= QUOTED PASSAGE =
········
Goodbye to All That is an excellent read on its own, but it should not be considered in a vacuum. Read it alongside Siegfried Sassoon's Memoirs of George Sherston, for example, and consider the different ways in which the two men present what is effectively the same narrative. Graves objected bitterly to Sassoon's portrayal of him (as "Cromlech") in his memoir—Sassoon being one of the close friends with whom he had "quarrelled" at the time of writing Goodbye to All That. Sassoon complained about Graves's portrayal of him. And yet, years later, when the dust of the argument had settled, both grudgingly agreed that the descriptions were fairly sound. Graves's intense friendship with Sassoon changed the direction of his war experience, and it is interesting that, even writing after a falling-out, that still comes through in this novel. Sassoon, a man who Graves identified at once as a kindred soul because he "brought Lionel Johnson with him to the war," drove the much younger Graves to petition an army board, in tears, to allow a judgment of insanity rather than a court martial when Sassoon decided to object by letter to the war. And yet Graves agreed with Sassoon: the war was all wrong, Siegfried was right in objecting to it, and yet the only way to save his life was to insist that he was insane. It was, as Graves depicts it, a truly hypocritical situation.
········
= DATA SECTION =
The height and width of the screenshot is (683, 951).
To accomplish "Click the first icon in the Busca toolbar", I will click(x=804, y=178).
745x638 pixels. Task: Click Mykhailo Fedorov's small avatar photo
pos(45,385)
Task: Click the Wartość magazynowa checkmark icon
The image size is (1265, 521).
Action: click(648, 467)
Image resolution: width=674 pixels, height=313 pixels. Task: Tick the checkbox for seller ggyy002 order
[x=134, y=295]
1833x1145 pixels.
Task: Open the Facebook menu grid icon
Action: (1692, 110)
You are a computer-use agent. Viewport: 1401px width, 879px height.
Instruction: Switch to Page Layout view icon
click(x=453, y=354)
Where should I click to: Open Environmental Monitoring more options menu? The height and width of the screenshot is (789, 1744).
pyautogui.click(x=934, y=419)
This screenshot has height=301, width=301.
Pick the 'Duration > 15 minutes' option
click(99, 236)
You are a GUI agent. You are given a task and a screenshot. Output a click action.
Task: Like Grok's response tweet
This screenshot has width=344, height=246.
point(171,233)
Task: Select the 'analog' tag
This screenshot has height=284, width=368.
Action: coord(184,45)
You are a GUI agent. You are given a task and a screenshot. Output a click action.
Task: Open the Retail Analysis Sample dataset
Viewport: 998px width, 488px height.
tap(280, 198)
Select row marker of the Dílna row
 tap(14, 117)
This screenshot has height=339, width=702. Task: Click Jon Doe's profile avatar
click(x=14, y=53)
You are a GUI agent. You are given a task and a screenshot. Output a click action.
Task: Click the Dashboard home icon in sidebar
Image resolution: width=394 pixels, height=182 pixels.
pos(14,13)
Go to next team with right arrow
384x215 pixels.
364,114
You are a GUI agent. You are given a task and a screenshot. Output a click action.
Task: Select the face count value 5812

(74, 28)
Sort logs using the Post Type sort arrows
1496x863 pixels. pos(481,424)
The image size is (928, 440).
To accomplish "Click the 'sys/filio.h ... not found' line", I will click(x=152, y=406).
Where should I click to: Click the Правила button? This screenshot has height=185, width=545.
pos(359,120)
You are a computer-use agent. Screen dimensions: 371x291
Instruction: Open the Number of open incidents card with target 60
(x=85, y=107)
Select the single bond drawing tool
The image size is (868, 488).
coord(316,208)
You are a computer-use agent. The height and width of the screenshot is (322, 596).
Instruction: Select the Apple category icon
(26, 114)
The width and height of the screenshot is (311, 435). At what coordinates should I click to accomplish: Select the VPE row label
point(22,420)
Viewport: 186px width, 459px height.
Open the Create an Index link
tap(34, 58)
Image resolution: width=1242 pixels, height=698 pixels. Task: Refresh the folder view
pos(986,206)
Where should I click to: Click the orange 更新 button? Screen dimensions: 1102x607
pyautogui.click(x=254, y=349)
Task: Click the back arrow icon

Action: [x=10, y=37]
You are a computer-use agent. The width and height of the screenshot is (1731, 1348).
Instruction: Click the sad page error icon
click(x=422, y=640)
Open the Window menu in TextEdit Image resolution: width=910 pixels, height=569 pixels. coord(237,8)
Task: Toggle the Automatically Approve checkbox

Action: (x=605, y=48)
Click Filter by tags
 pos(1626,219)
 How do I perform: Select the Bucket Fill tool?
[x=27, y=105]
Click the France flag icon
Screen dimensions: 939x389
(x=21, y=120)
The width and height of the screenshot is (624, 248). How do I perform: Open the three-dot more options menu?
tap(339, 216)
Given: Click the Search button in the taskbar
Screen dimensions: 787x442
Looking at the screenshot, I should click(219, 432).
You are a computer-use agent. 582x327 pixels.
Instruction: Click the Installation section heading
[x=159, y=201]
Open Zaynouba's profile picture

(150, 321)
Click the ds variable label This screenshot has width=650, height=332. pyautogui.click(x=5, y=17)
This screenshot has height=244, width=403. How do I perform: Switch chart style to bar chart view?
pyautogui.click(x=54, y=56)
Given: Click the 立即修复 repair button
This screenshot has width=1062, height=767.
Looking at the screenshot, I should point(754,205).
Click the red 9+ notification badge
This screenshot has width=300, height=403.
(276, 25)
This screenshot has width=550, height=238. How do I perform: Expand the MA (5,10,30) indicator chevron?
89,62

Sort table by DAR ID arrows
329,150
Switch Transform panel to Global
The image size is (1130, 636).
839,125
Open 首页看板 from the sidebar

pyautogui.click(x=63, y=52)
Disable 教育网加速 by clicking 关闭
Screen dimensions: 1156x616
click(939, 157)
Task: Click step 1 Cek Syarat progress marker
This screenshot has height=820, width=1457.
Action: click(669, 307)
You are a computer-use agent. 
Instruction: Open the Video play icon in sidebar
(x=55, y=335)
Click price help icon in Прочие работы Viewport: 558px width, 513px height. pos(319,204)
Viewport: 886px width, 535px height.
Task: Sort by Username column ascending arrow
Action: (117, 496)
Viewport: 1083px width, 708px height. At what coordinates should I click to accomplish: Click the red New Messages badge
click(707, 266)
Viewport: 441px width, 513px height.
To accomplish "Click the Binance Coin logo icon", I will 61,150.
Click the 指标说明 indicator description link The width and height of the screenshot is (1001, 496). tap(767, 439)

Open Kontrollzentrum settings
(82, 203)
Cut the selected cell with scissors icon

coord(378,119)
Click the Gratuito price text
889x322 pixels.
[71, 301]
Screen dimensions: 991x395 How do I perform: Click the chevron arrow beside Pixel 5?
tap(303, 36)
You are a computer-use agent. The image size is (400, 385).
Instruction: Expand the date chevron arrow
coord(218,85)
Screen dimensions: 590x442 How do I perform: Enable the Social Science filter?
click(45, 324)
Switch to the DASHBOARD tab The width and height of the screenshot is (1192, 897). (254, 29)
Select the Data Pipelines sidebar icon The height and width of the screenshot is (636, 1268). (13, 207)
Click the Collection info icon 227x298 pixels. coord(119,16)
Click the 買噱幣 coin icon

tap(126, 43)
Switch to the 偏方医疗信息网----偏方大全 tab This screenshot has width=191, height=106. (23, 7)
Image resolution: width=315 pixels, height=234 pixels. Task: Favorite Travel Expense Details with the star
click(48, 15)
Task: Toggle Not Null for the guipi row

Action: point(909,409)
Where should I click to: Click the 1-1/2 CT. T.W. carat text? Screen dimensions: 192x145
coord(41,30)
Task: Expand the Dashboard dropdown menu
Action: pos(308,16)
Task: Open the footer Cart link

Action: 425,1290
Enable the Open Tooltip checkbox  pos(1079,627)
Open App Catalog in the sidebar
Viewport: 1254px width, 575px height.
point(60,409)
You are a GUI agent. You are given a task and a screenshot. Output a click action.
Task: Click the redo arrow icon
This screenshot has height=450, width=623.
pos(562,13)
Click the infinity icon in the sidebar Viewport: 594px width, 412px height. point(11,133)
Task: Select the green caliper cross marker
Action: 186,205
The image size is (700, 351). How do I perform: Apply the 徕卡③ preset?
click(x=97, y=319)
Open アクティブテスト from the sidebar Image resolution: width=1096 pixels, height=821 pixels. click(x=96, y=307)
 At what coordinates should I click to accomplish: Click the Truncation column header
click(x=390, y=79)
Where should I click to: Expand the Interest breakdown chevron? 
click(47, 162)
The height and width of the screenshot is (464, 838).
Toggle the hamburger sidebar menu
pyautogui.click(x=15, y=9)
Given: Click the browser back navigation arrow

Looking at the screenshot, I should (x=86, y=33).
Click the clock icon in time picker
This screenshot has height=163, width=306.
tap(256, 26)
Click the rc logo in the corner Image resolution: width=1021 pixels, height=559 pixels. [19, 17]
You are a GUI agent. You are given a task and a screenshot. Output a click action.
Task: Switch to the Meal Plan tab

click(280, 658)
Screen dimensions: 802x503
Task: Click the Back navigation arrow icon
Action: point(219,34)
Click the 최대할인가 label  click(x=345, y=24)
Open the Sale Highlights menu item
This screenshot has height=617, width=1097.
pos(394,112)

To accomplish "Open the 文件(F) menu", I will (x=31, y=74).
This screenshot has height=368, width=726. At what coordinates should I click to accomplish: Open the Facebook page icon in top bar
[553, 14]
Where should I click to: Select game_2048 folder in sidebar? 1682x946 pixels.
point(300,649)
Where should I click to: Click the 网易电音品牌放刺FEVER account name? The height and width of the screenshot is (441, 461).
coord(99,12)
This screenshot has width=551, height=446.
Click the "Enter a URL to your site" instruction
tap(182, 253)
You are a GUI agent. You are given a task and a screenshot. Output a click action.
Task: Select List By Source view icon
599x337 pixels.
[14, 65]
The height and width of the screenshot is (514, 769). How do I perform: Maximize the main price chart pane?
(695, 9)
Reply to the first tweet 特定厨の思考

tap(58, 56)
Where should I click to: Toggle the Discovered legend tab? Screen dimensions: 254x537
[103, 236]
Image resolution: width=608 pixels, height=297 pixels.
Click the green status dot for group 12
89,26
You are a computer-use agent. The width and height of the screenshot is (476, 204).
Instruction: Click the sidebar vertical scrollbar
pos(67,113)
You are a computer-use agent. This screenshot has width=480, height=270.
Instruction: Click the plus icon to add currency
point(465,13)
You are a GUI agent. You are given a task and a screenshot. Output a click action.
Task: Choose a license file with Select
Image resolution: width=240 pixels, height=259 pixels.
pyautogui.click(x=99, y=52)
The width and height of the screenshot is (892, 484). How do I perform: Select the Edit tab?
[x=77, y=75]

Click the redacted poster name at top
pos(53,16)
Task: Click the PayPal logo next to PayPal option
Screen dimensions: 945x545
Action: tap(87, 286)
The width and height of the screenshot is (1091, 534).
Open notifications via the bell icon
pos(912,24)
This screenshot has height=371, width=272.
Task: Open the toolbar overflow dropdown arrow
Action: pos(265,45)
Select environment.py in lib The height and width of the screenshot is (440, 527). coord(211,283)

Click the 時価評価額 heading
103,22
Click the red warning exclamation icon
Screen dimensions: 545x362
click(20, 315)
········
= DIRECTIONS =
1 > According to the passage on Goodbye to All That, what name was Graves given in Sassoon's memoir?
2 > Decide whether each statement agrees with the passage on Goodbye to All That, and answer yes or no, quoting the words of the passage that settle it: (a) Years later, Graves and Sassoon both accepted that the descriptions were fairly sound. (b) Graves thought Sassoon was wrong to object to the war. (c) Sassoon was younger than Graves.

= OUTPUTS =
1 > Cromlech

2 >
(a) Yes: "both grudgingly agreed that the descriptions were fairly sound"
(b) No: "And yet Graves agreed with Sassoon: the war was all wrong, Siegfried was right in objecting to it"
(c) No: "drove the much younger Graves to petition an army board"